The site – which lies 300 kilometres (186 miles) from modern day Ankara, Turkey – has fascinated archaeologists for decades, though researchers have often wondered why the site was covered in griffon vulture symbols. Now, thanks to the new analysis, they might have uncovered the gruesome truth.

Before we dive into the new study, we must first understand a little bit about Çatalhöyük. Çatalhöyük arose in 7500 BC, and was home to upwards of 10,000 people. Many of these citizens lived in underground homes that they accessed through the roof. In turn, these roofs acted as the city's streets.

When someone died in Çatalhöyük, they were often buried inside the family's home, usually under the floor. Most of the time, the corpses archaeologists found in these locations were wrapped up in the foetal position with some showing signs of defleshing – the removal of organs or skin before burial – in the form of knife marks.

The 14 headless skeletons, though, were different. The lack of heads wasn't that surprising to the scientists, what they were interested in was the fact that the skeletons didn't show any of these tell-tale knife marks, yet they were still defleshed. So what the heck happened?

For that answer, the team – led by Marin Pilloud from the University of Nevada – turned their attention to another mystery: the griffon symbols at the site. Maybe, the team hypothesised, the two were connected.

With that in mind, they set out to see if griffon vultures could actually deflesh a body like the ones found inside Çatalhöyük, using forensic texts that detailed how these birds typically deflesh animal corpses.

They found that vultures usually peck away most of a corpse's flesh, but leave behind the tendons and ligaments. This means that the skeletal remains are left fully intact after the birds are done feasting on their gory meals.

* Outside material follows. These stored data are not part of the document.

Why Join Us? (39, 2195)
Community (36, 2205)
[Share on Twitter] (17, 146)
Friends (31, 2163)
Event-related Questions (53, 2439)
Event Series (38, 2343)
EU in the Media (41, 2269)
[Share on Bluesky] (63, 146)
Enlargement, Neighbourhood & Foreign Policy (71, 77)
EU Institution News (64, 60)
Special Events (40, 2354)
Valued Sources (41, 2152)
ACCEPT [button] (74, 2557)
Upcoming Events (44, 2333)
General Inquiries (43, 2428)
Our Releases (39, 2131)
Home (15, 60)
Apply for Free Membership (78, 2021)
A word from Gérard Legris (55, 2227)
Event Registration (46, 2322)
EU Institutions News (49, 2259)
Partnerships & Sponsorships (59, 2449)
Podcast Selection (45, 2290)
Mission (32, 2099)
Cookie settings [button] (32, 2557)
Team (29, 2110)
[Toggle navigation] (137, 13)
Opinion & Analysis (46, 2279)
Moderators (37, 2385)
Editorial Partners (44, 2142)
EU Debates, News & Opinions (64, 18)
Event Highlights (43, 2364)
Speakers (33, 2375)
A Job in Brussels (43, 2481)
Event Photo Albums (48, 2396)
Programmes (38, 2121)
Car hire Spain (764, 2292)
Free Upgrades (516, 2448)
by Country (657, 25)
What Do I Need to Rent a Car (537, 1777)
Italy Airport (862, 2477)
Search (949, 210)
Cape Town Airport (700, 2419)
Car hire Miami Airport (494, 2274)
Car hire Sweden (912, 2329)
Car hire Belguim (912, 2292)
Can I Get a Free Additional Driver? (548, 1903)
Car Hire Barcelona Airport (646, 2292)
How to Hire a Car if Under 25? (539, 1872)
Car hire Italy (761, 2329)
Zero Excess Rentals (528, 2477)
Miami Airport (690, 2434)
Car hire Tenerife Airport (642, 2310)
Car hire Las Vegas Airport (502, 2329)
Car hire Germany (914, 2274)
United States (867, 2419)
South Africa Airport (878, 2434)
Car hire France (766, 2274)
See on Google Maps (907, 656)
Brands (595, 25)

Sometimes, the birds accidentally leave peck marks – which look like small V indents – but those seem few and far between.

Based on this, the team says that ancient Çatalhöyük citizens likely left their dead on the roofs of their houses (the city streets) where griffon vultures would easily find them, but other scavenging carnivores, such as stray dogs, wouldn't venture, because there were so many people around.

Once the birds had their fill, and the corpse was stripped of its flesh but still in one piece, families likely wrapped them in cloth and buried them under the floor.

It sounds unusual, but even today, defleshing isn't actually that uncommon, especially by vultures.

There's a Buddhist tradition in Tibet called 'sky burial', which involves a family dismembering their loved ones and leaving them on the slopes of mountains for birds and animals to feast on. A similar ritual is performed by the Parsi people of India.

It just goes to show that, even over thousands and thousands of years, we're not all that different from our ancestors.

The study didn't mention or investigate the lack of heads on the skeletons, so we'll have to wait for more research to fully understand that mystery.

The team's report was published in the Journal of Archaeological Science: Reports.